Project Summary Myxomatous valve disease (MVD) arises in 2-3% of the human population and causes mitral valve prolapse and regurgitation. Although rare inherited forms of MVD have been identified, most cases arise in previously healthy valves in older individuals. MVD is characterized by proliferation of valve interstitial cells (VICs), increased matrix production, and TGFb signaling, but how such changes arise in previously healthy valves is unknown. We have recently demonstrated that hemodynamic shear forces direct heart valve development through expression of the flow-regulated KLF2 and KLF4 transcription factors in valve endothelial cells (VECs), but whether and how the hemodynamic environment might regulate the function of the mature heart valve has not been addressed. Our preliminary studies reveal that inducible genetic loss of KLF2 and KLF4 in mature VECs results in a MVD phenotype associated with high VEC and VIC proliferation, increased matrix deposition, and evidence of pathologic endothelial- mesenchymal transition (EndMT). Importantly, we find that similar MVD pathology is conferred by loss of blood flow across the mitral valve of transplanted hearts. These findings support a novel mechanism for MVD in which changes in hemodynamic conditions that alter VEC KLF2/4 expression give rise to acquired MVD. This proposal will test this hemodynamic mechanism for MVD using new genetic tools to examine how blood flow and KLF2/4 in VECs control the cellular biology (Aim 1) and the matrix biology (Aim 2) of the mature valve. The proposed studies are expected to provide new insight into MVD pathogenesis, the role of blood flow in adult heart valve homeostasis, and the role of pathologic EndMT in the cardiovascular disease.

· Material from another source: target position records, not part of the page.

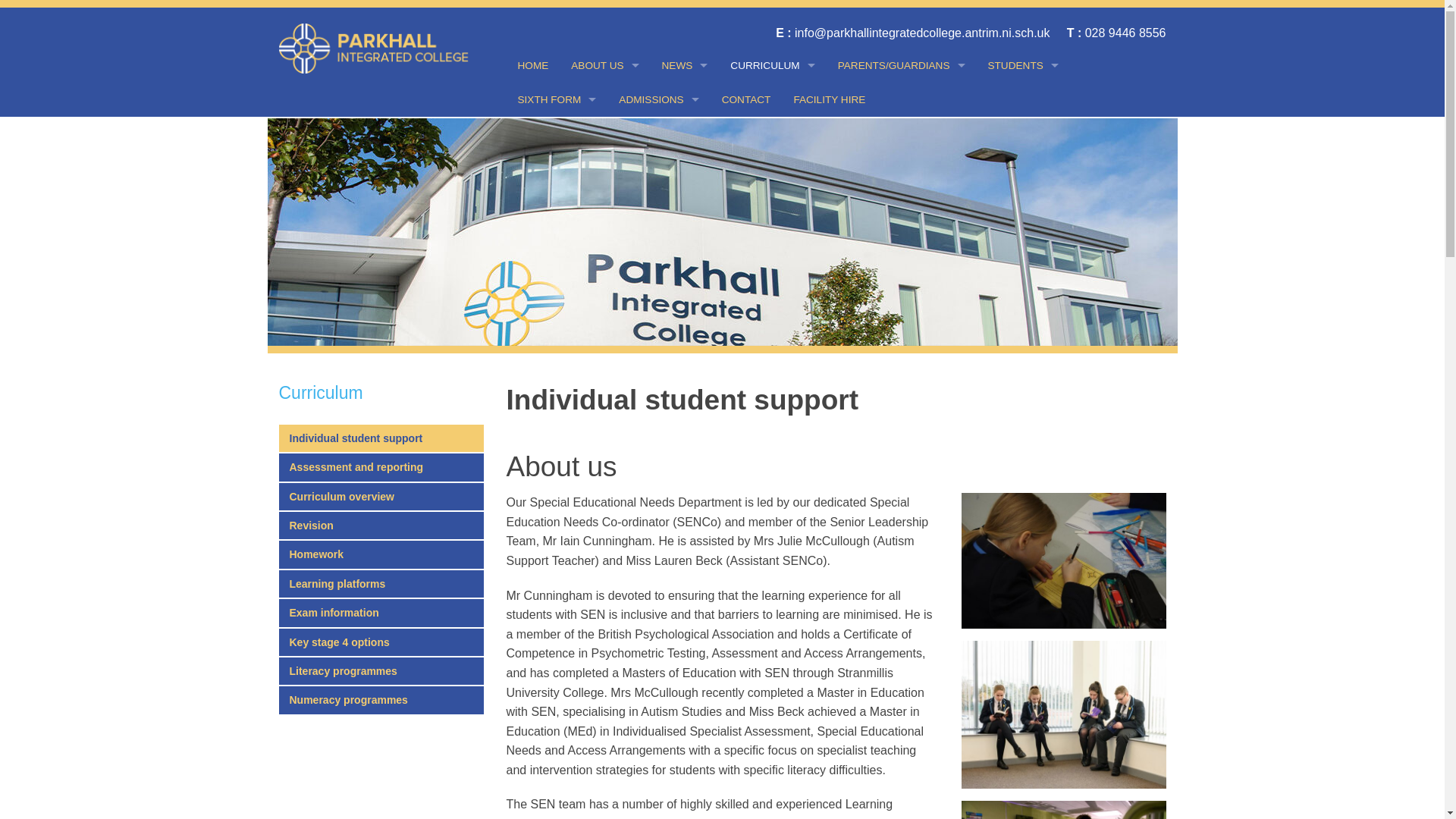
HOME (533, 65)
CALENDAR (684, 236)
POLICIES (604, 167)
ABOUT US (604, 65)
REVISION (772, 202)
LEARNING PLATFORMS (772, 270)
NUMERACY PROGRAMMES (772, 406)
INDIVIDUAL STUDENT SUPPORT (772, 99)
PASTORAL CARE (901, 99)
PARKHALL IN THE PAST (604, 236)
LETTERS (684, 133)
NEWS (684, 65)
PARKHALL MAGAZINE (684, 202)
BOARD OF GOVERNORS (604, 202)
PRINCIPAL'S WELCOME (604, 99)
Given the description of an element on the screen output the (x, y) to click on. 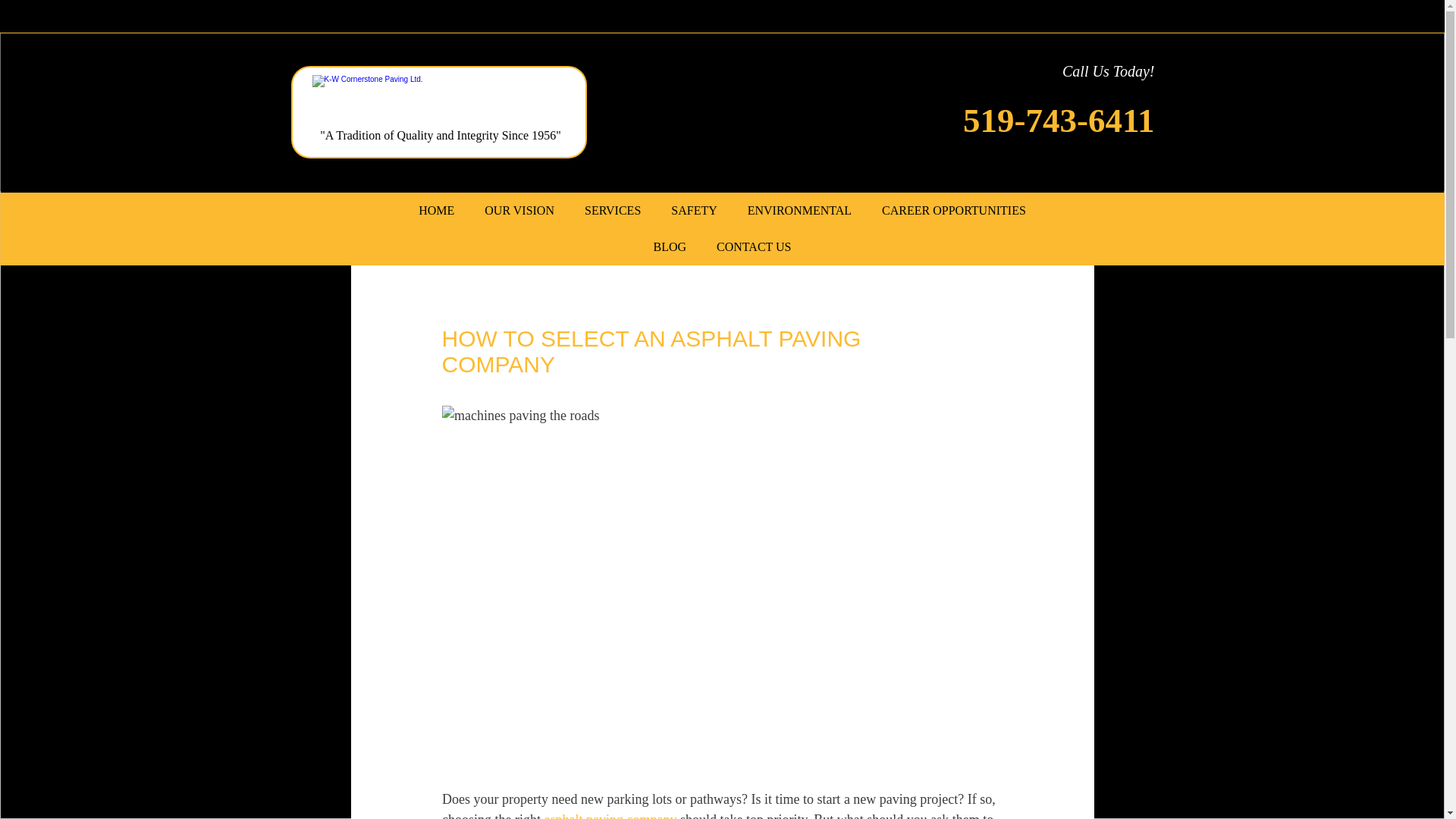
ENVIRONMENTAL (799, 210)
BLOG (670, 247)
SAFETY (694, 210)
CONTACT US (753, 247)
asphalt paving company (610, 815)
SERVICES (612, 210)
HOME (435, 210)
CAREER OPPORTUNITIES (953, 210)
OUR VISION (518, 210)
519-743-6411 (1058, 120)
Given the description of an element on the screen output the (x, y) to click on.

项目摘要 粘液瓣疾病（MVD）出现在2-3％的人口中，原因 二尖瓣脱垂和反流。虽然MVD的罕见形式是 确定的，大多数情况在老年人的先前健康瓣膜中产生。 MVD是 以瓣膜间质细胞（VIC）的增殖为特征，矩阵增加 生产和TGFB信号传导，但是这种变化是如何在以前健康的 阀门未知。我们最近证明了血液动力学剪切力 通过表达流动调节的KLF2和KLF4的直接心脏瓣膜发育 瓣膜内皮细胞（VEC）中的转录因子，但是否以及如何 血液动力学环境可能调节成熟心脏瓣膜的功能 已解决。我们的初步研究表明，KLF2和 成熟vec中的KLF4导致与高VEC和VIC相关的MVD表型 增殖，基质沉积增加和病理内皮的证据 间充质转变（ENDMT）。重要的是，我们发现类似的MVD病理是 由移植心脏的二尖瓣瓣膜流失的流失所赋予。这些 发现支持一种新型MVD机制，其中血液动力学变化 改变VEC KLF2/4表达的条件会引起获得的MVD。这个建议 将使用新的遗传工具测试MVD的血流动力学机制 VEC中的血流和KLF2/4控制细胞生物学（AIM 1）和基质生物学 （AIM 2）成熟阀门。预计拟议的研究将提供新的见解 进入MVD发病机理，血流在成人心脏瓣膜稳态中的作用，以及 病理EndMT在心血管疾病中的作用。